Flavio Cotti, qui n'était pas venu en Afrique du Sud depuis quatre ans, a retrouvé un pays transformé: «Si je compare à 1994, je note des progrès politiques évidents qui confirment une réelle stabilisation démocratique», a-t-il dit. Mais, à son avis, «l'évolution économique n'a pas suivi au même rythme». Raison de plus pour la Suisse de maintenir et de prolonger ses liens avec l'Afrique du Sud, «une puissance qui jouera un rôle fondamental sur le continent au cours du siècle prochain», comme l'a souligné M. Cotti.

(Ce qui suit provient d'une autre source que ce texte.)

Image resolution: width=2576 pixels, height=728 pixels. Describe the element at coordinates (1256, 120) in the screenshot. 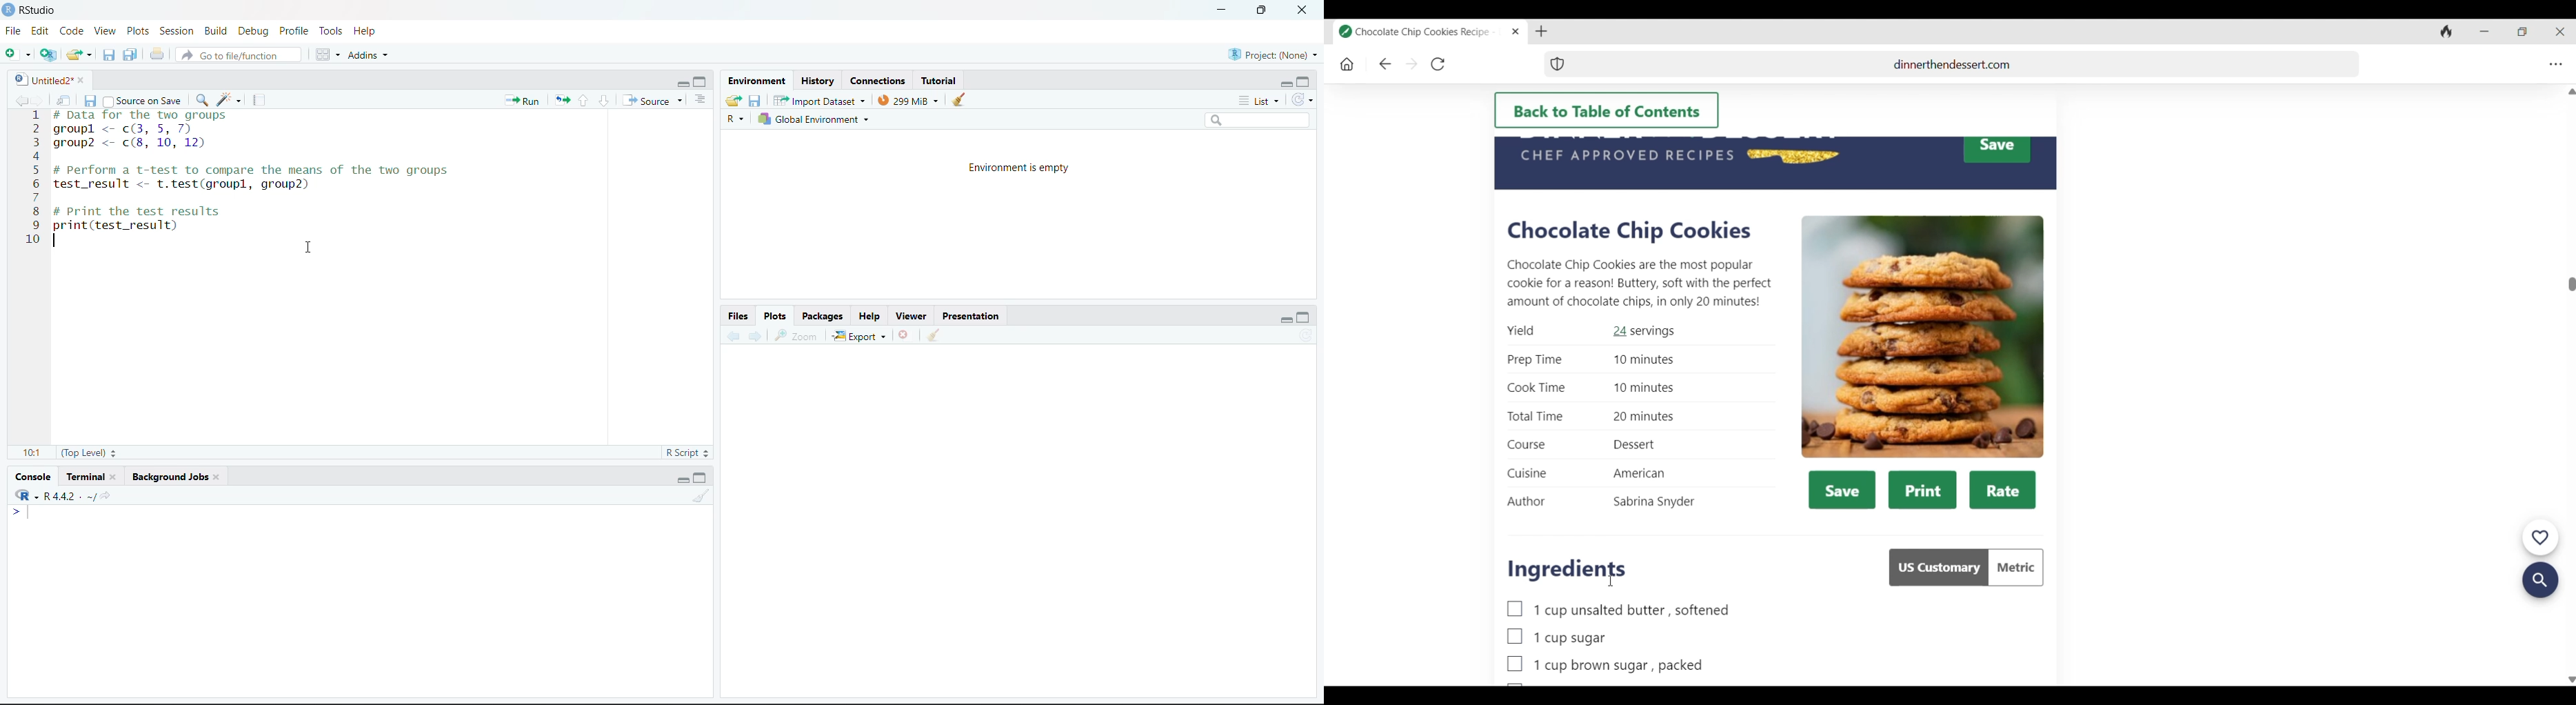

I see `search bar` at that location.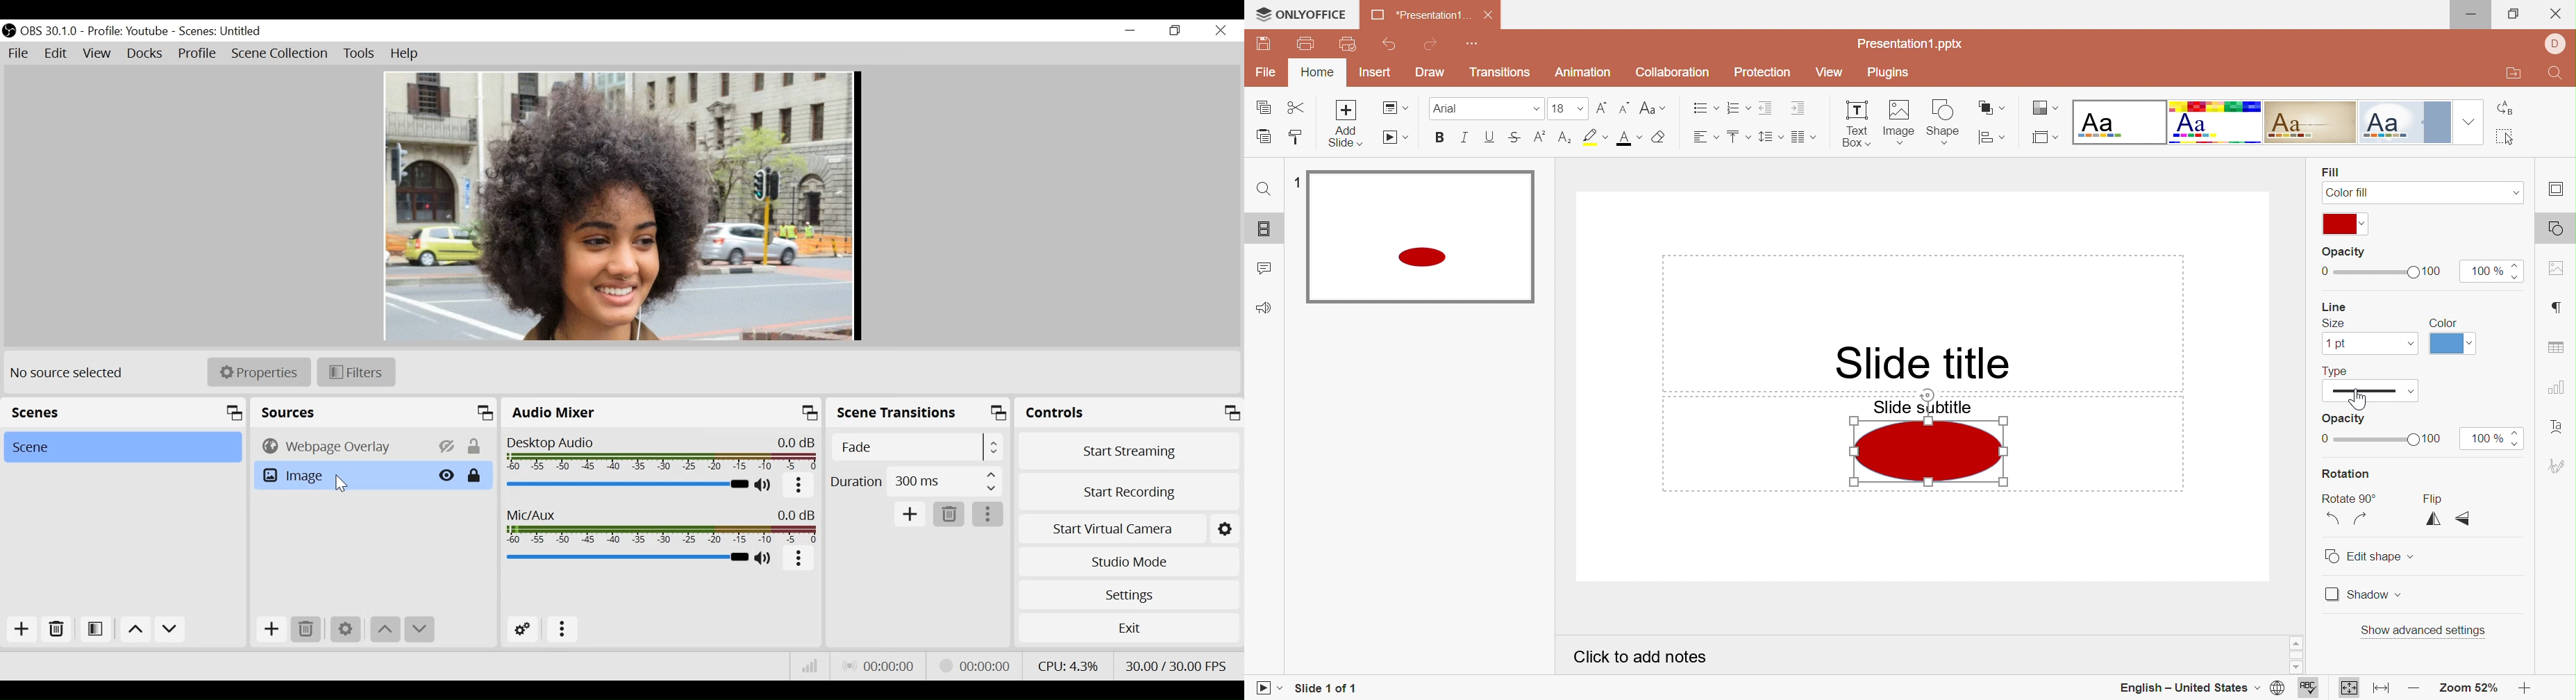 This screenshot has width=2576, height=700. I want to click on Rotation, so click(2347, 474).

Aussi, c'est davantage de coopération économique que de politique qu'il s'est agi pendant la brève étape de la délégation helvétique à Johannesburg, capitale financière et commerciale du pays. Face à un parterre de décideurs sud-africains, le président de la Confédération a rappelé que la nation arc-en-ciel constituait déjà son plus important partenaire économique sur le continent africain.

La présence de 300 entreprises suisses (représentant un potentiel de 25 000 emplois) en atteste. Certaines sont là depuis des lustres, telles que Sulzer installée en Afrique du Sud depuis 1923. Spécialisée dans le matériel minier, elle a prospéré jusqu'à la fin des années 80, avant de subir de plein fouet les effets de la crise du secteur, qui lui a fait perdre 300 de ses 750 salariés.

Après la chute de l'apartheid et la levée des sanctions internationales, Sulzer a, comme d'autres, décidé de renforcer sa présence en Afrique du Sud. Son vice-président, Urs Scherrer, affirme: «Nous croyons en l'avenir de ce pays qui reste un géant économique régional; c'est pourquoi nous y avons investi près de six millions de francs suisses l'année passée.» Urs Scherrer fait partie de la délégation d'hommes d'affaires invités à suivre une visite présidentielle qui, selon Flavio Cotti, «offre l'occasion de réaffirmer notre présence et donne, à ceux de nos industriels qui ne connaissent pas l'Afrique du Sud, l'opportunité de premiers contacts».

Les Sud-Africains, sensibles au message, avaient dépêché quelques «poids lourds» de l'establishment économique, avec à leur tête Reuel Khoza. Le directeur d'Eskom (société nationale de production et de distribution d'électricité) s'est voulu rassurant: «Notre stabilité politique plaide en faveur d'un développement économique solide et nous avons nous aussi la volonté de renforcer nos liens avec la Suisse.» Il est vrai que la Suisse se hisse au sixième rang des partenaires commerciaux de l'Afrique du Sud et qu'en 1997, le volume d'échanges entre les deux pays a représenté 953 millions de francs suisses.

Après une longue période favorable aux exportateurs suisses, la balance commerciale approche maintenant de l'équilibre; notamment grâce aux réductions douanières dont bénéficient de nombreux produits sud-africains. Tout semble donc aller pour le mieux. Cependant, la visite présidentielle ne s'est accompagnée d'aucune annonce majeure. C'est peut-être pourquoi la presse sud-africaine s'est jusqu'ici montrée plus que discrète sur le sujet.